Марта низко поклонилась.
— Простите, госпожа!
— Прощаю. Иди по своим обычным делам, — приказала я своим редко-используемым хозяйским тоном, — что это ты тут прохлаждаешься?
Николь поджала губы и прожгла обиженным взглядом спину торопливо уходящей Марты. Но тут же усмехнулась, видимо, вспоминая, что все это — последние потуги проигравшего. Вот только я еще собиралась повоевать.
— Неужто будешь от обиды гонять прислугу, лишь бы мне насолить?
От ее насмешливого взгляда меня прошибло дрожью. Как же бесит!
— Буду, — кивнула я, натягивая холодную улыбку. — Если прислуга выкидывает мои вещи по приказу какой-то девки, то у меня появляются закономерные вопросы к этой прислуге.
Мы пару ударов сердца прожигали друг друга взглядами, а потом девушка мягко рассмеялась, кокетливо накрутив на палец светло-русый завиток.
— Прислуге платишь не ты, а Виктор! — блеснула на меня глазками Николь. — И именно он решает, чьи приказы тут будут исполнять. А кто — «какая-то девка».
Я скрипнула зубами, потому что сказать мне на это было нечего. Мысленно я уже скинула ближайшую вазу ей прямо на голову, ничуть притом не устыдившись. И скинула бы не только мысленно, но меня остановило ее положение — какой бы гадиной она не была, но швыряться вещами в беременную… Все в порядке, Джо! Ты еще не настолько низко пала. Я ушла, гордо вскинув подбородок, но чувствуя себя отчего-то полнейшей неудачницей.
Звонкий смех Николь болезненно отскакивал от спины…
— Скажи, Ирэн, — я слегка замедлила шаг, когда перестала слышать голос этой дряни, — сколько дают за убийство?
— Если хорошо спрятать труп — нисколько, — с улыбкой ответила девушка, неслышно следуя за мной.
К вечеру я все-таки набралась храбрости дойти до кабинета пока еще мужа.
Ко мне в гости к тому времени уже успел наведаться дворецкий, сообщивший, что мое содержание урезают в пять раз. Зашла и Марта, чтобы забрать из шкатулки изумрудное ожерелье, которое Виктор подарил мне на помолвку — господин приказал продать его на аукционе. Зашли и двое лакеев с тем, чтобы забрать мою самую большую драгоценность — огромный ковер в спальне.
Я молчала. В голове звучали слова Николь…
Прислуге платишь не ты, а Виктор!
Мне вспомнился разговор с Виктором. Кажется, это было года три назад, как раз, когда я тот самый ковер в гостиную и покупала. Ну и не только его, конечно… Я купила кучу, кучу ковров. Не тех безлико-роскошных, которые были популярны у людей нашего круга, а уютных, ярких и таких похожих на ковер моей бабушки — я застелила ими весь дом и под ошарашенный взгляд всех домочадцев даже повесила парочку на стены. Виктор смотрел на это, удивленно вскидывая брови и однажды все-таки не выдержал и спросил — что это у меня за страсть такая?

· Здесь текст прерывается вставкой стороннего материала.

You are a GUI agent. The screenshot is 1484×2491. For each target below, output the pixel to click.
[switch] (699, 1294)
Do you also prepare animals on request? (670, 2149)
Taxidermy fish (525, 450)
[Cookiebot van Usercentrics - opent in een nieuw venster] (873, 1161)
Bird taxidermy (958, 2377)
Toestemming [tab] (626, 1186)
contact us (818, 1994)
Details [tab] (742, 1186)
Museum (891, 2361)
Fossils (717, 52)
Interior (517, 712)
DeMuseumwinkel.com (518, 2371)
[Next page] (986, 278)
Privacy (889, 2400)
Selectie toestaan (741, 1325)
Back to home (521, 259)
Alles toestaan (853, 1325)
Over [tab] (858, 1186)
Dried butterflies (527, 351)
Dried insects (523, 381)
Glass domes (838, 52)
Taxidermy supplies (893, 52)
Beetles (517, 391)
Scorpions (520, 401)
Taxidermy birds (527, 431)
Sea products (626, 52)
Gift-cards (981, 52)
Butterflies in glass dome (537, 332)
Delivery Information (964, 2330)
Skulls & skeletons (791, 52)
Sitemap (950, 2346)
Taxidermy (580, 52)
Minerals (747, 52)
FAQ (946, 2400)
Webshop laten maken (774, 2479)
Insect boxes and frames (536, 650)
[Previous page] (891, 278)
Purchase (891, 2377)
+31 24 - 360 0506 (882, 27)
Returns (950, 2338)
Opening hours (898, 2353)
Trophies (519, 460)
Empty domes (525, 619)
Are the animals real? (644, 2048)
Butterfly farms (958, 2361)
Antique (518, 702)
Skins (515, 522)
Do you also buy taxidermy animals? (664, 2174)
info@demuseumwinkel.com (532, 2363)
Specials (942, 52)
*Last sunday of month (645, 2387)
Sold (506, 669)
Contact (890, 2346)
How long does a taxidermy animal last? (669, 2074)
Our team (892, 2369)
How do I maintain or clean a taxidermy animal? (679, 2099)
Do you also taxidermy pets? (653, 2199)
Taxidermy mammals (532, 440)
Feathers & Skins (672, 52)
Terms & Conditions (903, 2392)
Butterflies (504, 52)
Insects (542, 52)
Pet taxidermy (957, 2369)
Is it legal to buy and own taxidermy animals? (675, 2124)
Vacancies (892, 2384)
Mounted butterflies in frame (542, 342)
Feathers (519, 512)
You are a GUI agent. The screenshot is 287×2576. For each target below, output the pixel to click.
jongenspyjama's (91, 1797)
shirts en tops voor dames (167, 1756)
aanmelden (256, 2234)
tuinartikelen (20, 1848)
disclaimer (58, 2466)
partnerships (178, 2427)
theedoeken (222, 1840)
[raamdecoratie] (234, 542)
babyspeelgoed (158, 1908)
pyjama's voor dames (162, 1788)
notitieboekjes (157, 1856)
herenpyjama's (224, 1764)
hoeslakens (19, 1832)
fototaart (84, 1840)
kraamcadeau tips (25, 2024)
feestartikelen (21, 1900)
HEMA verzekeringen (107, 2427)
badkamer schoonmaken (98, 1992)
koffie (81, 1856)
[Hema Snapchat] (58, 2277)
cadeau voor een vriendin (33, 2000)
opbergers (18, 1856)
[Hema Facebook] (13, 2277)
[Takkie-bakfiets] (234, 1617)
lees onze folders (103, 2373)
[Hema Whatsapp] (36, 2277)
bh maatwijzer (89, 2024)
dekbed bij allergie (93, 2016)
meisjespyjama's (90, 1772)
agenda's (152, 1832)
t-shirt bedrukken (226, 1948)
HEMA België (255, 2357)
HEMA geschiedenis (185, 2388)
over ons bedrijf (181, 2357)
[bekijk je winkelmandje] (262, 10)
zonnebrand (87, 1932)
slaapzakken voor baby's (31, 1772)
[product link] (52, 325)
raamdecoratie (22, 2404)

Я минут сорок ему расписывала во всех подробностях достоинства этих приобретений. И по итогу собственноручно притащила один — особенно красивый — в кабинет мужа. Он смеялся, сверкая радостно глазами, и называл меня чудачкой. И иногда я видела, как он сдерживает улыбку, бросая взгляд на мои ковры.
..не ты, а Виктор!..
Я устало выдохнула, мотнув головой, чтобы вытряхнуть из нее ненужную теперь ностальгию. Мне казалось, между нами было много таких моментов. Маленьких, но теплых. Тех, которые делают наши отношения… ну пусть мы не были как нормальные супруги! Пусть! Но было между нами что-то человеческое, теплое. Что-то, что никогда не позволило бы мне его подставить, кинуть или не предложить руку помощи там, где она была бы ему нужна.
Мы с Ирэн шли по одной из тех симпатичных улочек столицы, где было красиво в любую погоду. Но, пожалуй, в снежные дни тут было особенно прелестно. Никаких вырвиглазных вывесок, втиснутых впритык к тротуару машин и огроменных сисек на билбордах с рекламой автосервиса. Только красивые дома не выше трех этажей, мощеные дорожки и неторопливо гуляющие прохожие. Да, красота!
Шли мы в сторону кабинета знакомого Ирэн нотариуса, чтобы заверить наследование моего титула первенцу Виктора. Когда он родится, я чисто формально буду вписана матерью, но сразу передам опеку Николь — соответствующий договор между нами уже тоже был подписан.
Выделываться по этому договору своими правами «матери» мне было очень невыгодно из-за штрафов. Конечно же, муж подстраховался. Ну да я и не собиралась качать права! Виктор с Николь же, как фактические опекуны наследника, смогут пользоваться моей фамилией и даже некоторыми преимуществами аристократического титула. Например, девизом!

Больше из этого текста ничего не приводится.